Gonadorelin

Origin and Structure

Gonadorelin is the synthetic form of gonadotropin-releasing hormone (GnRH), a decapeptide with the sequence pGlu-His-Trp-Ser-Tyr-Gly-Leu-Arg-Pro-Gly-NH₂. Native GnRH was isolated and sequenced in 1971 by Andrew Schally and independently by Roger Guillemin, work that earned them the 1977 Nobel Prize in Physiology or Medicine. It is produced by a small population of hypothalamic neurons and released in pulses into the hypothalamic-pituitary portal system.

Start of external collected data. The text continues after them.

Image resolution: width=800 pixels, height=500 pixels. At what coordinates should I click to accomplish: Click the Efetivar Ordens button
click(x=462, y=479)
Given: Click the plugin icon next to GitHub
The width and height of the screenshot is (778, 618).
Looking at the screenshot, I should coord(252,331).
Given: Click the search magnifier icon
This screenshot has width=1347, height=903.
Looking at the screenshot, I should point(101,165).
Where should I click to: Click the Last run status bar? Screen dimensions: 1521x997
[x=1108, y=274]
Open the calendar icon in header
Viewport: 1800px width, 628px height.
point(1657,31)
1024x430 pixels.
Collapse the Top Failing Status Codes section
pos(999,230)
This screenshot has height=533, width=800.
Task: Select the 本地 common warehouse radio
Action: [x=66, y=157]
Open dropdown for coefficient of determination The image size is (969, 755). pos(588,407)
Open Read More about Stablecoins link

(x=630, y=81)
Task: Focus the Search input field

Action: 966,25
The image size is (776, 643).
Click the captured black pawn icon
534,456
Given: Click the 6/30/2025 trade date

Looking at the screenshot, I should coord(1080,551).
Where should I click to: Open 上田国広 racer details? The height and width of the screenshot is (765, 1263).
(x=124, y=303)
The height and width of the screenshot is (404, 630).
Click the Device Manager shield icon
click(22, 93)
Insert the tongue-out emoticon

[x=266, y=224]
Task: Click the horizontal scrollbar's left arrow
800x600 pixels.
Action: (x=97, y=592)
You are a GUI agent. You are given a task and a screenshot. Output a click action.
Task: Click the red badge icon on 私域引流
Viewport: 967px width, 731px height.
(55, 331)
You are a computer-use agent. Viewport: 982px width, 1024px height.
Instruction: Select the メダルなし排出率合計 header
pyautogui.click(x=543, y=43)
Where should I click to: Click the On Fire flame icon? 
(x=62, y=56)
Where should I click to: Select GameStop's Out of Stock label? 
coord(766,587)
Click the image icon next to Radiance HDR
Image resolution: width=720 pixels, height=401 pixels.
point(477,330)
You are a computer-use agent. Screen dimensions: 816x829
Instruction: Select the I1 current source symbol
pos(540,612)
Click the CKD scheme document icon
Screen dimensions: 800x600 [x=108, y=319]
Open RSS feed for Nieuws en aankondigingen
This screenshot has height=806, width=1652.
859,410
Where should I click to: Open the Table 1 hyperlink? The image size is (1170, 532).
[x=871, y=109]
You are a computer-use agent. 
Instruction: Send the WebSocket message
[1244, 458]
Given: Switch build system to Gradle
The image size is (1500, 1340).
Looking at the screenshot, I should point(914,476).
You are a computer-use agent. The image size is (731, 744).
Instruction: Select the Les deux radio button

Synthetic gonadorelin has been available as a pharmaceutical for decades under brand names including Factrel (FDA-approved 1982 for diagnostic use) and Lutrepulse (approved 1990 for pulsatile therapy of hypothalamic amenorrhea). It is structurally identical to endogenous GnRH — not a modified analogue — which makes it distinct from the long-acting GnRH agonists used in oncology.

Mechanism of Action

Gonadorelin binds the GnRH receptor on pituitary gonadotrophs, stimulating release of luteinizing hormone (LH) and follicle-stimulating hormone (FSH). The biological response is exquisitely sensitive to the pattern of exposure:

• Pulsatile administration — mimicking the native physiological rhythm of roughly one pulse every 60–120 minutes — maintains and supports gonadotropin secretion and downstream testosterone or estrogen production.
• Continuous or long-acting administration rapidly downregulates the GnRH receptor and produces a state of pharmacological hypogonadism. This is the principle behind GnRH-agonist oncology drugs (see triptorelin and nafarelin), which use the same receptor to achieve the opposite clinical effect.

Because native gonadorelin has a circulating half-life of only 2–4 minutes, it does not produce the sustained suppression seen with analogues. This short duration is simultaneously a limitation (requires frequent dosing) and a feature (allows pulsatile protocols).

Clinical Evidence

Gonadorelin has three established clinical roles:

• Diagnostic testing. The GnRH stimulation test (single IV bolus, LH/FSH measured at intervals) distinguishes hypothalamic from pituitary causes of hypogonadism and is used in evaluating delayed or precocious puberty.
• Pulsatile treatment of hypothalamic amenorrhea and male hypogonadotropic hypogonadism, historically delivered via a programmable pump.
• Off-label adjunct to testosterone replacement therapy (TRT). This has become the most common contemporary use outside specialist endocrinology. Intermittent subcutaneous gonadorelin is used in place of hCG to maintain intratesticular testosterone, testicular volume, and spermatogenesis in men on exogenous testosterone. Community and clinic protocols vary widely, and head-to-head gonadorelin-versus-hCG trials in this specific use case are limited.

Practical Considerations

Common TRT-adjunct protocols use 50–200 mcg subcutaneously two to three times per week, sometimes more frequently. Because the half-life is short, any attempt to replicate native pulsatility with a few injections per week is a significant simplification of the physiology — clinicians using this approach typically report sufficient testicular support for their patients, but this remains pragmatic dosing rather than physiologically optimal dosing.

Gonadorelin differs fundamentally from kisspeptin, which acts upstream of GnRH neurons, and from the long-acting GnRH agonists used in oncology. A user choosing between these three is choosing among three different levels of the HPG axis.

Safety and Regulatory Status

Gonadorelin is FDA-approved and has a long safety record. Reported side effects are mild — injection-site reaction, transient flushing, occasional headache or nausea. Hypersensitivity reactions are rare. Unlike the long-acting analogues, gonadorelin does not cause the bone-density loss associated with chronic hypogonadism, because it does not suppress the axis.

Compounded gonadorelin for TRT-adjunct use is available from US compounding pharmacies with a prescription. Gray-market research-chemical supply also exists and carries the usual purity and sterility caveats. It is prohibited in-competition by WADA when used to manipulate endogenous hormone production.

The Bottom Line

Gonadorelin is native GnRH — an established, FDA-approved peptide with a clear physiological role. Its resurgence through TRT-adjunct use is more pharmacologically sensible than many peptide trends, though formal head-to-head data against hCG in that specific niche is still catching up with clinical practice.